The identities of those involved including the practice where this happened and even the specific dates are redacted by the commission.
Known as Mr A, he reported to the clinic in 2018 with haemorrhoids and rectal bleeding a week after having unprotected sex a week earlier.
The clinic is a GP-led clinic but the doctor was away for the day so he was seen by one of two registered nurses who alternate to provide leave when the doctor is away.
The man gave a urine sample and was tested for chlamydia and gonorrhoea. He also gave blood to test hepatitis B and C, HIV, and syphilis - however the standard practice throat and rectal swabs were not done as the nurse thought the man's bleeding would compromise the result.
Two weeks later Mr A turned up for his follow-up appointment, this time with a doctor.
He was told he'd need a repeat HIV test as the incubation period for that virus is longer - as it is with syphilis.
However, a syphilis retest was not mentioned to him.
The doctor told the commission that they'd had a family crisis that day and didn't think to bring up the need for a repeat syphilis test.

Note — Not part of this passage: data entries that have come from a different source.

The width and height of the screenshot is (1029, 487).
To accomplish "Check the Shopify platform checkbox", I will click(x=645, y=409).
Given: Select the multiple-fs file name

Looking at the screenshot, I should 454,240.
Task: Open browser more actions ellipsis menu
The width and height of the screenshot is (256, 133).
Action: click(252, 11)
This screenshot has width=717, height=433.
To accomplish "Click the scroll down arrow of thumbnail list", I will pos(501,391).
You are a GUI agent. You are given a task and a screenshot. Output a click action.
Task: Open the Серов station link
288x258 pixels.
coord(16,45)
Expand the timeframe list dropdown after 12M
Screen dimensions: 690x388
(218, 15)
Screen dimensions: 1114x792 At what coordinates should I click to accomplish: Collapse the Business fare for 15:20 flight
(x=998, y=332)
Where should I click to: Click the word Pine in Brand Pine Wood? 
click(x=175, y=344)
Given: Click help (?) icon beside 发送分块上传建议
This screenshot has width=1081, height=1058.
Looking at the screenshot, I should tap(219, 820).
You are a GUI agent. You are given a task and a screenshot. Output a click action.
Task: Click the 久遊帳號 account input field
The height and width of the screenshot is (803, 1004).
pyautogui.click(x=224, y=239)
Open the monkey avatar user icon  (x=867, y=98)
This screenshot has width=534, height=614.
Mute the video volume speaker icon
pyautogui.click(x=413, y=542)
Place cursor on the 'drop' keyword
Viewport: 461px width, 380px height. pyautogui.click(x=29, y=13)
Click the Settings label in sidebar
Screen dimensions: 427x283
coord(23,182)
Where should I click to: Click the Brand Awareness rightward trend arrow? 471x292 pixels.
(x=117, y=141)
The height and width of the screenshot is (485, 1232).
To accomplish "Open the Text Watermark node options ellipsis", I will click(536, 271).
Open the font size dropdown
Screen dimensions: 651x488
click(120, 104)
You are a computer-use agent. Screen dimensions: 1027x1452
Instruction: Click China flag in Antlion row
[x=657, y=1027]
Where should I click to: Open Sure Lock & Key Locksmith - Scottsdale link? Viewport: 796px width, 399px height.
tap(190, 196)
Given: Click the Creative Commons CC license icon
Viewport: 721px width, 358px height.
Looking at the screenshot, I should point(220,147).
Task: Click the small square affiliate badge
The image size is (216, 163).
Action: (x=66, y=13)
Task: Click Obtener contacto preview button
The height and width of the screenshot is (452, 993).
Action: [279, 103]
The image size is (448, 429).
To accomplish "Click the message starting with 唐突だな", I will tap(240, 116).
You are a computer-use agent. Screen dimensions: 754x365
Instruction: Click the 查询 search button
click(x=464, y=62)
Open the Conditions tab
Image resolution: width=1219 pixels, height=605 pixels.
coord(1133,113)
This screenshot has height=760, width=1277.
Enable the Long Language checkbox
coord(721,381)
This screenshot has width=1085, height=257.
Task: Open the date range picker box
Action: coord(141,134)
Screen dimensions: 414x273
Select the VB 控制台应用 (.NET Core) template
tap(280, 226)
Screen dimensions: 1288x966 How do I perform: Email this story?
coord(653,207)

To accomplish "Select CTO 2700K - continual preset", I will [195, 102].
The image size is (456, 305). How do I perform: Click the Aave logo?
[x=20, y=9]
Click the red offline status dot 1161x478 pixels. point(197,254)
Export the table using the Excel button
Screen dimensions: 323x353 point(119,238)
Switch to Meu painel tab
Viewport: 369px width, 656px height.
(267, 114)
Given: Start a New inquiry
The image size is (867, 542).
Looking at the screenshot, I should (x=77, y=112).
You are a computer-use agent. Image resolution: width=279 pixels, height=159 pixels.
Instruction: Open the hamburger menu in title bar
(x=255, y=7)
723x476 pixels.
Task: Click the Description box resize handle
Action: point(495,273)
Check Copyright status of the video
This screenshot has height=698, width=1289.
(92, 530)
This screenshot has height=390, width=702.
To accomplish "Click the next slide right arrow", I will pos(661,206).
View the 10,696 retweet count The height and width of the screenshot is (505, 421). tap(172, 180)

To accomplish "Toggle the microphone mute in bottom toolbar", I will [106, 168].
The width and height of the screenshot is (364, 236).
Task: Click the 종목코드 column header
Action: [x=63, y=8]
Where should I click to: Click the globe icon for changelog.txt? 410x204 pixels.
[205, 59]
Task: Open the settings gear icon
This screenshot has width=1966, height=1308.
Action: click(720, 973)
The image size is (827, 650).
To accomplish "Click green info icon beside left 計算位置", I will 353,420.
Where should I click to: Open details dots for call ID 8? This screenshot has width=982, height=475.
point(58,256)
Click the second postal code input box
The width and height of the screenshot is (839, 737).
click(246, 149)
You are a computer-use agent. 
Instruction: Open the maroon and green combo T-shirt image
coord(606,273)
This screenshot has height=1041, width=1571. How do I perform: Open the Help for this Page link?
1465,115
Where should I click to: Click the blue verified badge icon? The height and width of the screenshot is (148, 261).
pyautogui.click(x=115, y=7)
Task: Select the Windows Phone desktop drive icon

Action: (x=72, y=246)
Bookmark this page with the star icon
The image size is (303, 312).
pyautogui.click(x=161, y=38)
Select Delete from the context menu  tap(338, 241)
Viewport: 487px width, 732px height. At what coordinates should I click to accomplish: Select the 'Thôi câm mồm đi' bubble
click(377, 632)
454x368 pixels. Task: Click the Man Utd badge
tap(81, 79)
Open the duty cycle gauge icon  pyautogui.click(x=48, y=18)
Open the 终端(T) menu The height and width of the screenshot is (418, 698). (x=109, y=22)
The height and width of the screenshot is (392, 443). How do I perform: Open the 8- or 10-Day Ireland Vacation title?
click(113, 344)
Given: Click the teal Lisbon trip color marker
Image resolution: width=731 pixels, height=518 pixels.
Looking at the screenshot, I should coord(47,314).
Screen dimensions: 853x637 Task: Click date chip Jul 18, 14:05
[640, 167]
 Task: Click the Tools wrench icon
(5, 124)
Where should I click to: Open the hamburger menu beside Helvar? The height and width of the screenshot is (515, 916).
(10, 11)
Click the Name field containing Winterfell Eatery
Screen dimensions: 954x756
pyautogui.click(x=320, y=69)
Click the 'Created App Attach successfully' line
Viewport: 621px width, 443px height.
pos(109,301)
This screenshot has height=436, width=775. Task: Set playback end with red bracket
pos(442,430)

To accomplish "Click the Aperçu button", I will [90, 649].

Fast forward several months and Mr A returned to the clinic with haemorrhoids, a sore throat, rashes on his palms and the soles of his feet and sores on his genitals - all symptoms of syphilis.
He was screened again and given a provisional diagnosis and told to refrain from sexual activity until the results came in a few days later.
Four days later the clinic had the results but didn't tell Mr A until a week later when he rang to find out about the outstanding result.
The deputy Health and Disability Commissioner said in her findings that throughout Mr A's sexual health journey he engaged with six different healthcare providers and, along the way, each provider let him down.
"While the individual omissions or errors in this case by each provider may seem small in isolation, they had the cumulative effect of delaying Mr A's syphilis diagnosis and treatment."
At the time of these events, the medical centre did not have a policy or procedure for reviewing test results. No policy existed for the setting of referrals or tasks, and rather the centre had developed an in-house system verbally over time. The medical centre acknowledged that it was following common practice rather than best practice, and has since developed new policies.
In her report the commissioner recommended that the DHB responsible conduct annual staff performance reviews, consider recruiting more staff and to apologise to Mr A.
The DHB told the commission that its paper-based system had affected its service to Mr A and that an electronic system would avoid processes that were prone to human error.
However, the DHB noted that other requirements have taken priority, and its limited financial resources may mean that the DHB is unable to progress work on an electronic system in the foreseeable future.